Elle préféra ne pas réagir. Elle préférait cela, plutôt que de s’avilir avec le cannibalisme. L’idée seule l’écœurait. Ils retournèrent en silence à leur campement, sans plus croiser quiconque. Là, ils finirent de découper les chairs des cadavres, et en firent sécher la majeure partie. Le reste, de la chair fraîche et des os, fut mis à bouillir dans un chaudron sorti du souterrain. Ombre rendit son armure, et s’empressa de rendre visite à son seigneur.

Gérald se portait mieux qu’elle n’avait osé l’espéré. Dès qu’il lui croassa une salutation, elle s’empressa de lui apporter de l’eau et le premier morceau de viande crue qui lui tomba sous la main. Le voir y mordre avec appétit l’inquiéta.

- Comment vous sentez-vous mon seigneur ?

- Bien, et toi Ombre ?

- Vous ne me mentez pas j’espère ? Vous parlez la bouche pleine, cela ne vous ressemble pas.

L’oreille tendue, il lui demanda de répondre d’abord à sa question. Nerveuse, elle obtempéra en faisant les cents pas.
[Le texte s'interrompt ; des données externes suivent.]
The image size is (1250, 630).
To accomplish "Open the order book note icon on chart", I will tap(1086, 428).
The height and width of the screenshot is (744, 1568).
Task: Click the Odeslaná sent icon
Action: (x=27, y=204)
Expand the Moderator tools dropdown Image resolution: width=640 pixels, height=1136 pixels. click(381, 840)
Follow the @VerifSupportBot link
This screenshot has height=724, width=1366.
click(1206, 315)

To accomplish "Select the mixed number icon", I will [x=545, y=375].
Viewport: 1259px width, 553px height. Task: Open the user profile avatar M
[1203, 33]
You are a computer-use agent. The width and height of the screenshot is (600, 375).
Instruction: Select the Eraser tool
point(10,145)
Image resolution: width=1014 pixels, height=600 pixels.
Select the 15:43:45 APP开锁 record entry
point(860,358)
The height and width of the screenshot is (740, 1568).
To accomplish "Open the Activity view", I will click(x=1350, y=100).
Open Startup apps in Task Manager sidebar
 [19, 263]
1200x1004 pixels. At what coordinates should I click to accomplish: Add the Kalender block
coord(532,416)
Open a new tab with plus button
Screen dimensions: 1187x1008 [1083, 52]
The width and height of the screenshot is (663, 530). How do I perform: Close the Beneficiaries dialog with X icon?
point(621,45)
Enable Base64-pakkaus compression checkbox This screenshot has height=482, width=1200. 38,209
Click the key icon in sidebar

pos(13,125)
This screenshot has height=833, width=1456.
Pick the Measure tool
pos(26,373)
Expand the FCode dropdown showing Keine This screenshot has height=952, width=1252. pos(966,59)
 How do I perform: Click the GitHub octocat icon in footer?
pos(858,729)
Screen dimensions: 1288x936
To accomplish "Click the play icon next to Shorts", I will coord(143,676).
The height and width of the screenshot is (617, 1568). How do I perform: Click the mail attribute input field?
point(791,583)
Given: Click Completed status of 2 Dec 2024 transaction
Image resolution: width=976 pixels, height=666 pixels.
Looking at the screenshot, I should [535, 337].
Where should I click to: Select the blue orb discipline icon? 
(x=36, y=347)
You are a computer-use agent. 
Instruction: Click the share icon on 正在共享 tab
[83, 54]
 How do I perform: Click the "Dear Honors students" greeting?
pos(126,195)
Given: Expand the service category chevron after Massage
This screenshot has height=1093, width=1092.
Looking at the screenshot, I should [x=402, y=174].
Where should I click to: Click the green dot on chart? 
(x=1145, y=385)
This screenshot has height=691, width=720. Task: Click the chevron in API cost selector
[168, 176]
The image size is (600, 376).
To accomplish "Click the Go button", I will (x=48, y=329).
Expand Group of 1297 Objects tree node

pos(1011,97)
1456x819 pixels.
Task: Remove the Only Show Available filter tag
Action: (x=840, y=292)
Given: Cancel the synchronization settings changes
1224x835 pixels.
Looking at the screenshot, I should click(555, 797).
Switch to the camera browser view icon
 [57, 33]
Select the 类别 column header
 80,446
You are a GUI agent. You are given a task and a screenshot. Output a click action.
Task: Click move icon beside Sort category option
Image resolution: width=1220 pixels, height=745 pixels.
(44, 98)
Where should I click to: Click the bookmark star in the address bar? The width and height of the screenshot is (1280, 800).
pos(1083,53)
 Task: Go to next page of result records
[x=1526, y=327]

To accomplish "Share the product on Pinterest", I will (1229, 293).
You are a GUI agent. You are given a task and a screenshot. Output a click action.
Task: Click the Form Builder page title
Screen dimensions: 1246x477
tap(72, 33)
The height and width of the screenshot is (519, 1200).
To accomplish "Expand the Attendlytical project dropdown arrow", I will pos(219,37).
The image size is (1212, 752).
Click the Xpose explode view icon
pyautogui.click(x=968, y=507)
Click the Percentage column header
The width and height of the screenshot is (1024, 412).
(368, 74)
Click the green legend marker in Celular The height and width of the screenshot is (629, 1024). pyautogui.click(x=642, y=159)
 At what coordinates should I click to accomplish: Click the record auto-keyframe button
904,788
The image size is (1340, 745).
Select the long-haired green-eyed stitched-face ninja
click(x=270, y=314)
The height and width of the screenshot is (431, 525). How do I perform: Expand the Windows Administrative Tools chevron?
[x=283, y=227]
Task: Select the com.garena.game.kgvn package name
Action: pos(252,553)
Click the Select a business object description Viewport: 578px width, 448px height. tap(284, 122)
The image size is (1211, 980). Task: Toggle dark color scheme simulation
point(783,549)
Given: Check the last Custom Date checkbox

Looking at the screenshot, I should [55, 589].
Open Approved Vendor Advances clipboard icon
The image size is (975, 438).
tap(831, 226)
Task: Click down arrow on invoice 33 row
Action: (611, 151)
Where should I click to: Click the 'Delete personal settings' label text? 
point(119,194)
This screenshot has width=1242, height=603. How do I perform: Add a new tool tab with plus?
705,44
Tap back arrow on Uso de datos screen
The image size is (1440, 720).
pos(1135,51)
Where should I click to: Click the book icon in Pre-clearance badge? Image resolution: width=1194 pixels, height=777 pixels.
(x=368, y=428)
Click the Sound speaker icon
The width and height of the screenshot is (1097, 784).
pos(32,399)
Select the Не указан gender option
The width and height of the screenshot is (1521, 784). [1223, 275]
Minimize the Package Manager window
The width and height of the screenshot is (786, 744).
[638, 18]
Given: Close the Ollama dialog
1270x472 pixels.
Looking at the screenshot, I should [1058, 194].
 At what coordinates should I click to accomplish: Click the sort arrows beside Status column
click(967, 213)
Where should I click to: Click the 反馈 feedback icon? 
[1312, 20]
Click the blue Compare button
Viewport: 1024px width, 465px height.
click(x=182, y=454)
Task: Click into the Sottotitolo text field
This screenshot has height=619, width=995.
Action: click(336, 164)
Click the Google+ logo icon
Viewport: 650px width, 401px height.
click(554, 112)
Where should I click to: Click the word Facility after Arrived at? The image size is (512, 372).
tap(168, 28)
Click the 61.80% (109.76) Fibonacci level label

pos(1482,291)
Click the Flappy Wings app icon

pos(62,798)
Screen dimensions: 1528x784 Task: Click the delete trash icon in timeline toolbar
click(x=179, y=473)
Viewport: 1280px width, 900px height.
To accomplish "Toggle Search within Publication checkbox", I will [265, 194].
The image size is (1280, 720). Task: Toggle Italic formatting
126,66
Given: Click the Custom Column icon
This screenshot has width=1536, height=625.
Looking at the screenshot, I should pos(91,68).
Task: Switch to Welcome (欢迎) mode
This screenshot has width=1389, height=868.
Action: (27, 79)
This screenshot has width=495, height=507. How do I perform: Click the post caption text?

- Je… ne saurais dire. L’un d’entre eux semble vouloir m’intégrer à… ce clan… les Aniogar… Je souhaite avant tout rentrer chez nous. Hier je doutais que nous vivions encore. Aujourd’hui… je crois avoir contribué à une chasse… à la mise à mort d’un dragonien… pensez-vous que nous vivons toujours, mon seigneur ?

Il s’arrêta net dans sa mastication.

- Bien sûr, cette question ! Les mêmes besoins habituels m’assaillent avec la même ferveur qu’à l’accoutumée, donc oui, nous sommes bien vivants. Et que l’un d’entre eux souhaite t’intégrer est une bonne chose, Ombre… Pour quelle raison voudrais-tu retourner à ta situation d’affranchie, dis-moi ? Bon sang, tu es libre ! Rends toi compte, jamais tu ne pourras bénéficier d’une telle liberté en notre royaume ! Encore moins avec Isa comme ennemie !

- Ma liberté ? Mon seigneur, j’ai toujours agi comme bon me semblait, chez nous ! s’offusqua la dragonienne. En ces lieux, j’ignore tout. Tout… ils sont cannibales, sanguinaires… sauvages… barbares. Je me refuse à cette existence régentée par les bas-instincts. Leur langage est aussi laid qu’imprononçable. Et vous êtes prisonnier, mon seigneur. Je ne supporte pas cette situation. De plus, abandonneriez-vous votre famille aussi facilement ?

Gérald soupira sous le coup de la surprise. Tenait-elle tant que cela à son asservissement par les humains ?

- Mais quel plaisir trouves-tu à ton absence de droits ? Quant à ma famille, comme tu dis, nous n’avons jamais été que des pions pour eux.

- Des pions maniés pour le bien du royaume du nord.

- Tu es séparatiste ? Par les Ancêtres et les Vents…

Pilant net, Ombre se tourna d’un bloc vers lui.

- Cela fait des années que j’œuvre pour maître Xavier. Vous l’ignoriez ?

- Je ne voulais pas y croire, soupira-t-il.

Son ton abattu angoissa Ombre, déjà tendue. Le sang s’accumulait sur ses mains, et elle appréciait cela. Elle ne comprenait goutte aux enjeux locaux, aux conversations, à la bienséance dragonienne. Cela existait-il seulement ?

- J’ai encore tué, mon seigneur, apprécié le geste… et ils s’attendaient à ce que je dévore ma victime, là, à terre.

- Je ne te tiendrais pas rigueur de le faire…

La voix blanche de Gérald trahissait son émois aussi sûrement que son odeur de peur.

- Jamais je ne me comporterais en animal, se hérissa Ombre.

Quelqu’un toqua au piquet de la tente, et Ssdvenna’êk lança :

- Isséri vô te pârler.

Ombre salua Gérald comme à Gué-des-Âtres. Le soupir désapprobateur de ce dernier ne lui échappa pas à son départ, et elle rejoignit le tisserand, avant de le suivre.